Overview

Welcome to the web page of COMP 5118 - Trends in Big Data Management. This is a grad-level course for MSC and PhD students in Carleton University and the University of Ottawa. Each year we focus on some research areas in the general field of data management. These research areas change from one term to another based on how hot these research areas are. This term, we focus on the following topics: Question Answering, Data Mining, Data Cleaning, Data Integration, Graph Processing, and Blockchain. Check the schedule below to see the papers we review this term. Most of the papers we will be covering during the term are published in top-tier conferences, and are very recent. This should give us a chance to know what the research community of data management is currently working on. Psst, this will also (hopefully) give you ideas for the course project, which you should take very seriously.

Contact Information

Herzberg Laboratories 5433
1125 Colonel By Dr
Ottawa, Ontario K1S 5B6

613-520-2600 ext. 4254
myFirstName.myLastNameWithoutHyphen@carleton.ca

There's also this anonymous feedback form, in which you can swear at me. But during the swearing spree, please give me some constructive feedback.

Grading

In this course, students will be reading and reviewing papers for each class. During the class, some students will be presenting the papers for the week, they and the rest of the class (including me) will be discussing these papers and our take on them. There is also a term-long project, which is worth the biggest chunk of your grade. Following is the marks breakdown:

  • Project 45%
  • Presentations 25%
  • Paper Reviews 15%
  • Class Participation 15%

Project

The research project could be any of the following:

  1. New research idea: A prototype implementation of a new research idea that addresses one of the drawbacks or limitations of an existing research work, or a completely new research idea that is inspired by any of your readings.
  2. Experimental Study: An experimental comparison and evaluation of existing work in a specific research topic. Students are not supposed to reimplement all of the existing solution. Rather, they should be able to reuse an existing code base with minor changes to run the benchmark. The main contribution in the benchmark is to give insights that did not exist in the systems used in the evaluation.
  3. Survey: With the extensive research efforts in the topics covered in this course, a survey paper should summarize and categorize the major research contributions in a specific area. The survey should not be a mere summarization of existing papers, rather, the students should provide their own insight on the surveyed body of work. For example, they can provide a categorization or a taxonomy that highlights that major research directions in that area. Students can also identify the open research problems that were hardly addressed in the literature.
  4. System Implementation and Reproducibility (must be individual project): I have a number of systems I would like implemented. Your project could be choosing any of them, and implement and reproduce the results reported.

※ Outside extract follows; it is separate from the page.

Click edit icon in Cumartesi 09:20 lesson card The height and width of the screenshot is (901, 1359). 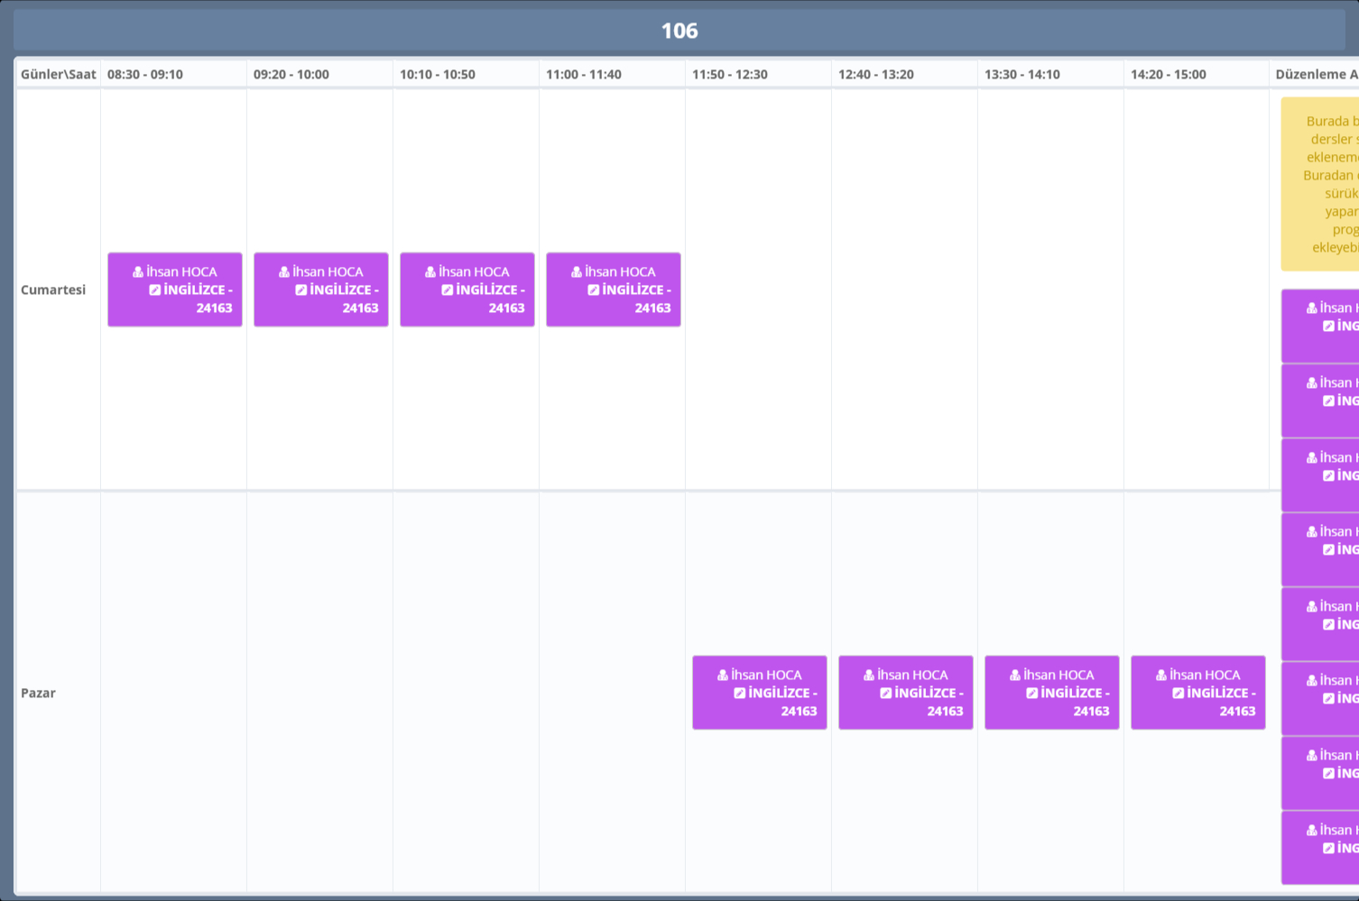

The project can be done individually or in groups (except the system implementation). However, the assessment will take into consideration how many students are in the group. E.g., if one student demonstrates contributions in her/his project that is equal to the contributions for a team of three students, students should expect a high variance in grades.

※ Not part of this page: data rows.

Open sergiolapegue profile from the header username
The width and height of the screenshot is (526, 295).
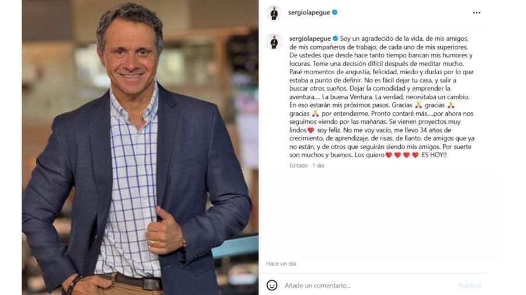(x=309, y=12)
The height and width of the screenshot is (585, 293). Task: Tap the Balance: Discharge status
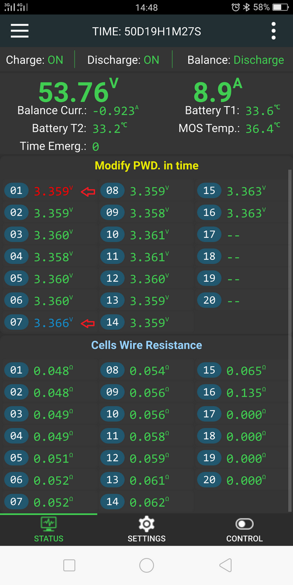(x=235, y=60)
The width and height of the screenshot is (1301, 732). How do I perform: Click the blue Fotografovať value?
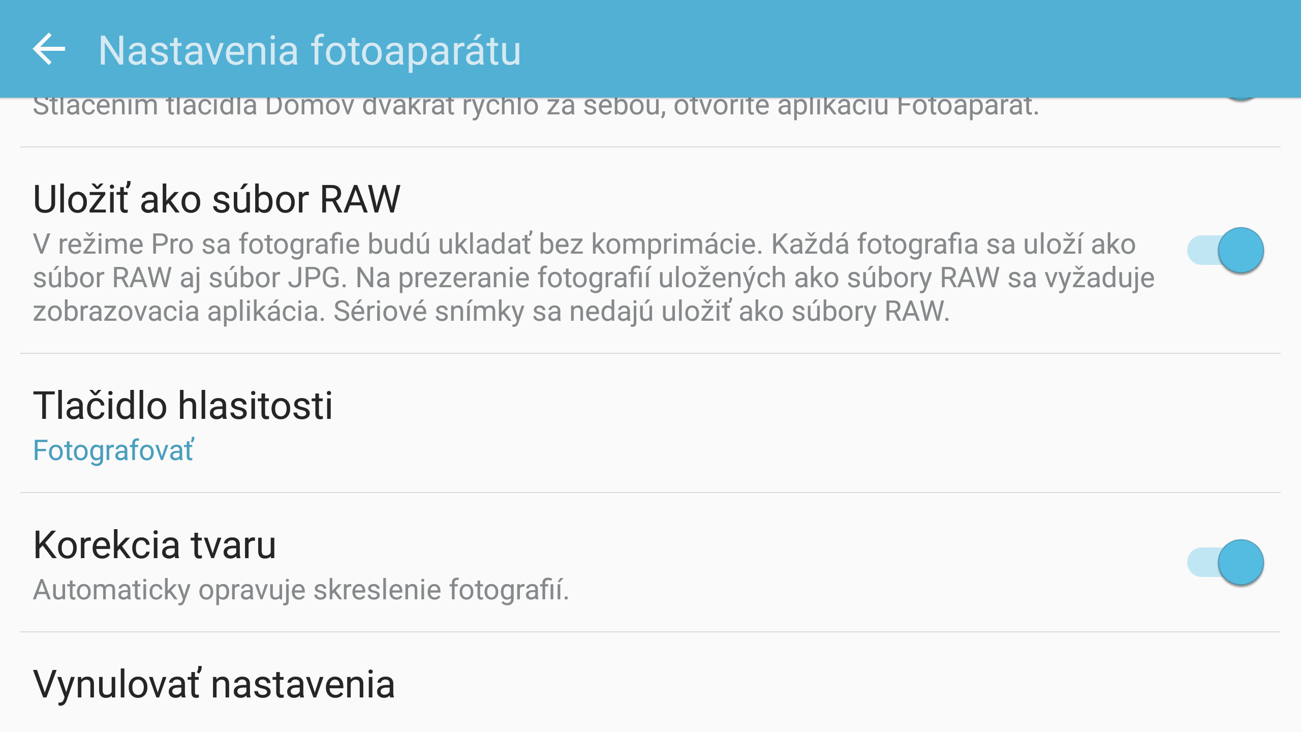[113, 450]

The project deliverables will be:

  1. Project Proposal: This should be a two-page proposal (including references) in ACM Proceedings Format. To write a good proposal, I strongly suggest reading Jennifer Widom's tips for writing introductions. I also strongly suggest reading the whole thing as it's helpful for writing research papers in general. This proposal is due on February 22nd. If you have a solid idea that you would like to submit before the deadline to get better feedback and give yourself more time to work on the project, early submissions of the proposal are STRONGLY encouraged.
  2. Project Paper: Again, in ACM Proceedings Format. This should be at least 7 pages including references. Depending on the size of the group and contributions, the paper could be longer. So, there is no page-limit. Due date for the project paper is April 9th (11:59 PM). Late submissions are allowed for two more weeks with a hard deadline for submission on April 23rd.
  3. Source Code: Your source code is expected to be publically available on github. The github link for your project should be in the project paper. Please write a good README that clearly describe how to run your code. Due date for the project source code is the same as for the project paper.

Presentations

There will be 21 presentation throughout the term. This workload may not be evenly distributed over the students doing this class. Therefore, the student who presents one more presentation than average will get a bonus. Each presentation should be 30 to 35 minutes long, followed by a 30 to 35 minutes of discussion of the paper. The presenter should not only present the details of the paper, but also suggest the discussion points at the end of his/her presentation.

Paper Reviews

The paper reviews are due at 11:00 AM on the day of the class. The format for the review is fixed: Summary of the paper, three or more strong points, three or more weak points, and any additional comments you may have on this paper. The number of fields required is small, but you are expected to be elaborative. Theoretically, if your review is written in a Word document, it should be at least one page long in 12 pt. Your two worst reviews will not count towards your grade.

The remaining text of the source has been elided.